En deux mois, 4 ouvriers sont morts sur des chantiers en Île-de-France

Samedi 1er octobre, chantier du magazin de luxe Lancel, Paris 9e.

Le drame a eu lieu alors que les ouvriers déchargeaient des plaques de verres Securit de 250 kilos pièce d’un camion. Au cours d’une manoeuvre, les plaques posées sur un chariot se sont renversées. « Une des roues s’est bloquée dans un trou du trottoir », avance un témoin, salarié de la même entreprise. Le jeune ouvrier aurait essayé de les retenir. Il s’est fait écraser sous trois plaques de verre de 3 mètres sur 4, soit un poids total de 750 kilos. Le jeune homme est décédée sur place malgré l’intervention des pompiers. Son collègue, chef de chantier, agé de 42 ans, a été légèrement blessé et transporté à l’hopital à Cochin (XIVe).

Le Parisien

Mardi 8 novembre, chantier de la tour "Haute-Définition", à Issy-les-Moulineaux.

Les deux hommes, dont l’âge n’a pas été précisé, travaillaient sur un pylône électrique au troisième étage du bâtiment, soit à une dizaine de mètres de hauteur, lorsque la cabine s’est décrochée. L’un d’entre eux est mort écrasé par la nacelle, le deuxième a été projeté dans le vide.

Le Parisien

Lundi 5 décembre, chantier des futurs commerces de la gare d’Austerlitz, Paris 13e.

Lundi, à 14 heures, un homme de 48 ans, intérimaire pour une société qui travaillait comme sous traitant pour une autre société qui elle-même travaillait pour la SNCF, est mort broyé par une foreuse. Les faits ont eu lieu en gare d’Austerlitz, boulevard de l’Hôpital (XIIIe), sur le chantier de rénovation qui devrait à terme accueillir des commerces, face aux voies 20 et 21.

La victime « devait assister le foreur qu’il ne connaissait pas, en remplaçant les mèches dès qu’il le lui était demandé ». A un moment, la machine a rencontré des difficultés sur une zone dure. L’ouvrier s’est alors penché. Sa veste de travail ouverte a été happée par la machine, son corps entraîné.

Le Parisien

Chacune de ces dépêches s’illustrent en omettant de mentionner le nom de la boîte où travaillaient ces ouvriers, ou encore, tout autant responsables, celles des donneurs d’ordre et maîtres d’oeuvres. Ces différentes boîtes ne communiquent d’ailleurs jamais sur le décès d’un de leurs salariés (ou intérimaires).
À chaque fois, on peut apprendre du Parisien qu’une enquête a été ouverte (ouf !). Rarement sur son résultat [1]...

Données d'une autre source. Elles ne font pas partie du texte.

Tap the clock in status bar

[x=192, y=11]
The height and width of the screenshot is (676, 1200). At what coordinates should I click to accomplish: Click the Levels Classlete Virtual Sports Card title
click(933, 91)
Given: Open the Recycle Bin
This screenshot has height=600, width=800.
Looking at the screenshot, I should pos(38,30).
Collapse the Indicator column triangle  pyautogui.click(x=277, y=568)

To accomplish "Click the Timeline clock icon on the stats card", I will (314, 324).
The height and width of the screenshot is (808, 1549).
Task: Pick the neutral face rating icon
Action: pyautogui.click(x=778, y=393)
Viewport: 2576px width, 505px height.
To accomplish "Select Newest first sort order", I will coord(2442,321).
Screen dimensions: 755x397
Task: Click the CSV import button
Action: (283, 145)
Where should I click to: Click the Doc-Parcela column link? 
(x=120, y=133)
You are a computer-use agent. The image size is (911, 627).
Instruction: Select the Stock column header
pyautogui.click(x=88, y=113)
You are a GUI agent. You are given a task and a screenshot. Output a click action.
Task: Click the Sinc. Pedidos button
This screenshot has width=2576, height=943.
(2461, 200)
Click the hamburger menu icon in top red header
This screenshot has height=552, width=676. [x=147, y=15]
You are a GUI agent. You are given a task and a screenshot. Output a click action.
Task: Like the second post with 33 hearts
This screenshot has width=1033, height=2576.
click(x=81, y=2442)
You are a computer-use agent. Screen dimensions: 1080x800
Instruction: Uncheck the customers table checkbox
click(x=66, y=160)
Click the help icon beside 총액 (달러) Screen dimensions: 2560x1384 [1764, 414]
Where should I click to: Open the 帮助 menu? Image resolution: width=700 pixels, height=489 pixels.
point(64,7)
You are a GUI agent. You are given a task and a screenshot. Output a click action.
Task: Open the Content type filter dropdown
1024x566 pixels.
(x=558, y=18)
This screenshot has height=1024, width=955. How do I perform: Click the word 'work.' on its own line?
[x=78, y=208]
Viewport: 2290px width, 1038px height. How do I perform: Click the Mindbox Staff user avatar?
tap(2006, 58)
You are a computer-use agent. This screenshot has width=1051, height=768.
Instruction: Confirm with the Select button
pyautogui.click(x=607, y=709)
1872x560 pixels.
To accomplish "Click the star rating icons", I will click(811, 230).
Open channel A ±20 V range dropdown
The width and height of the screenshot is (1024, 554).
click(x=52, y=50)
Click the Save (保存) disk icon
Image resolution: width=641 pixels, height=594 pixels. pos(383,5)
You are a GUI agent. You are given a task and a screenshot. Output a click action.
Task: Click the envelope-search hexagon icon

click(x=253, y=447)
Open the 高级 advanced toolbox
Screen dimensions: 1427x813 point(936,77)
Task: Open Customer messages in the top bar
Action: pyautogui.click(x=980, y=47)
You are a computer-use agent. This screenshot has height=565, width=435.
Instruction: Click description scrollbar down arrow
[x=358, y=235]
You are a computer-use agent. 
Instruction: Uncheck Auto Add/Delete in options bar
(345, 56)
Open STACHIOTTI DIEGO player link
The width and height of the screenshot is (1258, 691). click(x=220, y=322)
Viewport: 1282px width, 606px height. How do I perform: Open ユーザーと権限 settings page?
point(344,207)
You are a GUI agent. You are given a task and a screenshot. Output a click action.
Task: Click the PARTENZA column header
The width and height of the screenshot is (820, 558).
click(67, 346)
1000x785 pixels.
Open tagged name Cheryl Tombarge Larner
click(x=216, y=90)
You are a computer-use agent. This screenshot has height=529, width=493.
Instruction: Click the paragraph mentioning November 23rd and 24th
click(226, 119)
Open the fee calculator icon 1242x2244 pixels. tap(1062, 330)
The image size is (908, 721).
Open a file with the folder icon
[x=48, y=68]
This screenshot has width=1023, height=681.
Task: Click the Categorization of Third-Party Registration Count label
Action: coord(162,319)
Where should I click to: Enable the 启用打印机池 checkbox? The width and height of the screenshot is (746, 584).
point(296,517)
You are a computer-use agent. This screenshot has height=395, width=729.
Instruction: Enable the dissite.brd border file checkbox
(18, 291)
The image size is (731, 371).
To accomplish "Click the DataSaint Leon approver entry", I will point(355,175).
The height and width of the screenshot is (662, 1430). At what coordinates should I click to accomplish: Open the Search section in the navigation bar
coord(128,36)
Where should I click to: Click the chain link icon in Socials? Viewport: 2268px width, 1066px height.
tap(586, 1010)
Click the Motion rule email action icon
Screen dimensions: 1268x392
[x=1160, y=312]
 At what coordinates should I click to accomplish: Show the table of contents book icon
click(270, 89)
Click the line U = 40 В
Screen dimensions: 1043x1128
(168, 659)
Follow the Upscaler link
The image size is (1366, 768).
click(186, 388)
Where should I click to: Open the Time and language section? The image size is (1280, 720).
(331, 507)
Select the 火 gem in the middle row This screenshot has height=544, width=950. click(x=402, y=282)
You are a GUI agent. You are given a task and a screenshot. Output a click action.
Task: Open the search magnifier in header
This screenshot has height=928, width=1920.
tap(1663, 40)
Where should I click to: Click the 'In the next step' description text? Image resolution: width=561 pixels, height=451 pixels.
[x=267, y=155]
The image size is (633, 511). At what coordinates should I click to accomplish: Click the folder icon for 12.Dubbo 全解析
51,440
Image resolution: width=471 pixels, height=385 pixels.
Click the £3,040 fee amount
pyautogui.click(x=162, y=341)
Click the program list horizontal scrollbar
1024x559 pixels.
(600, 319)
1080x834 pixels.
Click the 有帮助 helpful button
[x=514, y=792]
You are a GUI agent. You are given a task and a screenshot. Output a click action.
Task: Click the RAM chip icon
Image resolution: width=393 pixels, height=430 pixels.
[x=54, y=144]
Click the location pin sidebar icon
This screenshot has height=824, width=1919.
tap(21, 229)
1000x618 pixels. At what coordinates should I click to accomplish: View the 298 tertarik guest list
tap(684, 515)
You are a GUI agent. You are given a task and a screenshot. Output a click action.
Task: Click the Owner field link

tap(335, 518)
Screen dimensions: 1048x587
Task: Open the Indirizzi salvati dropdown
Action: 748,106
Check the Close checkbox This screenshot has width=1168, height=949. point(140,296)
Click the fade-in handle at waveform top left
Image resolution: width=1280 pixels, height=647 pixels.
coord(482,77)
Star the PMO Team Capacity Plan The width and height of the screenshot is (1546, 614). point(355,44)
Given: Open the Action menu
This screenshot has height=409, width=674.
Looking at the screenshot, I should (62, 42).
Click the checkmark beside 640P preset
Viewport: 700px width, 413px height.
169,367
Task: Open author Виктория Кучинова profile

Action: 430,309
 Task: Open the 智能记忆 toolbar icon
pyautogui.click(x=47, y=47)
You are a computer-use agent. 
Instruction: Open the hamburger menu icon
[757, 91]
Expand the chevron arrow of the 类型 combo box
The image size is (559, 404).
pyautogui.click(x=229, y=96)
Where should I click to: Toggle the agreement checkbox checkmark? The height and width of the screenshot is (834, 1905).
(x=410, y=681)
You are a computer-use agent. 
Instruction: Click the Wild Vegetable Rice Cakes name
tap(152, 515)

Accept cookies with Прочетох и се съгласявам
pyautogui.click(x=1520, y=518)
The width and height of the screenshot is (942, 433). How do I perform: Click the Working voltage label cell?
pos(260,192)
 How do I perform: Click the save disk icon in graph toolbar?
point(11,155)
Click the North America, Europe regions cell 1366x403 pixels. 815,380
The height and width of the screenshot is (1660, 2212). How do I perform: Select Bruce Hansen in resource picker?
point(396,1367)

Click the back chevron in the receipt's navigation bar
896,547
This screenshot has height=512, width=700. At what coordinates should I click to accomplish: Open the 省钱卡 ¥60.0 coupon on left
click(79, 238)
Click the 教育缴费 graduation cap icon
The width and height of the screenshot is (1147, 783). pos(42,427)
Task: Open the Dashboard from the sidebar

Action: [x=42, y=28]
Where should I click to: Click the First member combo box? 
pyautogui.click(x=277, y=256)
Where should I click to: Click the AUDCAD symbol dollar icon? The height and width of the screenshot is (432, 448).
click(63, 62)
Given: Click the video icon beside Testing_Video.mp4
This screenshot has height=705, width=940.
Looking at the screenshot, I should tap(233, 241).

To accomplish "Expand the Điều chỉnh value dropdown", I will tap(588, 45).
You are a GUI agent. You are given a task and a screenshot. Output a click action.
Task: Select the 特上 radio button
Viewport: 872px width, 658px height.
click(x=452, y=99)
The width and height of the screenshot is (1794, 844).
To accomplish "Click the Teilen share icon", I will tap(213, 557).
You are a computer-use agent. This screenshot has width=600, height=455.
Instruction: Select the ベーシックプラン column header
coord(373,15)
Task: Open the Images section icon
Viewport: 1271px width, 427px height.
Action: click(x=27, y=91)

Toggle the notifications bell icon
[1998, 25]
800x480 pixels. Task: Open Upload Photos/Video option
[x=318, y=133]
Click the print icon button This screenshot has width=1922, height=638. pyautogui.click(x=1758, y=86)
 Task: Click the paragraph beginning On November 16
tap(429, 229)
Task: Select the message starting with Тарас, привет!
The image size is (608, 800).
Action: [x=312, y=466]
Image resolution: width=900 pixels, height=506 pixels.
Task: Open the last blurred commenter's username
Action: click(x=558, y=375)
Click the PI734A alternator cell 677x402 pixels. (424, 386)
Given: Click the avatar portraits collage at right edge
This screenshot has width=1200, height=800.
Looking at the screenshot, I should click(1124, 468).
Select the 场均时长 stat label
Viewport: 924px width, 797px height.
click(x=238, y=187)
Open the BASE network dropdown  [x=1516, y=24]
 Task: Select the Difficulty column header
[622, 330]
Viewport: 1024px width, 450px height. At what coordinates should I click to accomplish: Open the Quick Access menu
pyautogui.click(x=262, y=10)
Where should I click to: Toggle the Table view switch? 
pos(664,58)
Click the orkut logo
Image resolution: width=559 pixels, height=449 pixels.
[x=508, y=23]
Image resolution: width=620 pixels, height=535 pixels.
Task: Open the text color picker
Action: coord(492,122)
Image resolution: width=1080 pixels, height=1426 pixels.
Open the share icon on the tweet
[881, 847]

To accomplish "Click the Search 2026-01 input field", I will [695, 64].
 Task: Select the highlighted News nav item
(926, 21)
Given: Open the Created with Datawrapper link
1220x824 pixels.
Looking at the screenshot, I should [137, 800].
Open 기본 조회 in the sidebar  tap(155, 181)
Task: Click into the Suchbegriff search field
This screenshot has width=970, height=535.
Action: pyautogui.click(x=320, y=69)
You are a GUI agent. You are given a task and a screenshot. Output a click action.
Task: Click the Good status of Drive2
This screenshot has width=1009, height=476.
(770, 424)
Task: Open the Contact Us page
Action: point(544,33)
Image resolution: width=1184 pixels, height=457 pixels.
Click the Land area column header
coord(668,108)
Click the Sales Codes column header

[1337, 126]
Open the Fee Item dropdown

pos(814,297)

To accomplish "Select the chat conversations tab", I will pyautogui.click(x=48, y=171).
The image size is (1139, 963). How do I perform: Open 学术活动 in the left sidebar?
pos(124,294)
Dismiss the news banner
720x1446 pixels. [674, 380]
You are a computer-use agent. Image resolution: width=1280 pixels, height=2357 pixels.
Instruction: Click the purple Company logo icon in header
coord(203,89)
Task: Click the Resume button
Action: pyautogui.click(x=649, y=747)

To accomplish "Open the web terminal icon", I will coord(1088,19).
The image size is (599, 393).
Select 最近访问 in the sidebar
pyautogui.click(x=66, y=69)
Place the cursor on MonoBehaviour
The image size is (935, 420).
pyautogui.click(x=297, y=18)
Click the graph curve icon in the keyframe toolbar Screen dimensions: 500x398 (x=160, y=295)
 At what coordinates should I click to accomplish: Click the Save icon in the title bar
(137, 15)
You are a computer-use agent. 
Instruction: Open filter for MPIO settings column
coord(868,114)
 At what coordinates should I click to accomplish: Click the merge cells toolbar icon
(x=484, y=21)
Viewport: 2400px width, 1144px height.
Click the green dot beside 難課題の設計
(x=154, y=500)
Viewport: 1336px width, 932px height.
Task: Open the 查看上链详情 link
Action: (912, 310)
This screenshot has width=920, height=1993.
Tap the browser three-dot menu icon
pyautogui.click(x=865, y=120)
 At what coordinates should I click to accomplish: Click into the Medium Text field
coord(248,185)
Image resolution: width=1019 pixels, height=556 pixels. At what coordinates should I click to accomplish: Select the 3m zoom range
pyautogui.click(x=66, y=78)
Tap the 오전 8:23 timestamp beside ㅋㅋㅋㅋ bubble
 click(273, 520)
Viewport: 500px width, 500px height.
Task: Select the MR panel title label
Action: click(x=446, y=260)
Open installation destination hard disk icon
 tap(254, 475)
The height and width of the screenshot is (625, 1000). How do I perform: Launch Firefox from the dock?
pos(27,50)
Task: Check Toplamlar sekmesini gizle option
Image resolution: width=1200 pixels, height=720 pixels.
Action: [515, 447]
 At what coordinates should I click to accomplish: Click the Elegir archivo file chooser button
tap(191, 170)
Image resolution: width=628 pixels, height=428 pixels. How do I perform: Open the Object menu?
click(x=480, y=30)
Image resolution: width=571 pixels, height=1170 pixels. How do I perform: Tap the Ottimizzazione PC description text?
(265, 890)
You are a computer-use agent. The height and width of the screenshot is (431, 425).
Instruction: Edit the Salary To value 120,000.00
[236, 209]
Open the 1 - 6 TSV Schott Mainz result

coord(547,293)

Entre 2010 et 2014, 1008 décès ont été recensés sur des chantiers. C’est une loi de 1898 qui régit les accidents du travail, même mortels : immunité de l’employeur (il n’a aucune responsabilité pénale ou civile) et simple indemnisation. Chez pro-BTP, la protection sociale des travailleurs du bâtiment, l’indemnisation en cas d’accident mortel d’un ouvrier est de 4 000€. 100 000€ pour un cadre [2].
Un permis de tuer, et à moindre coût.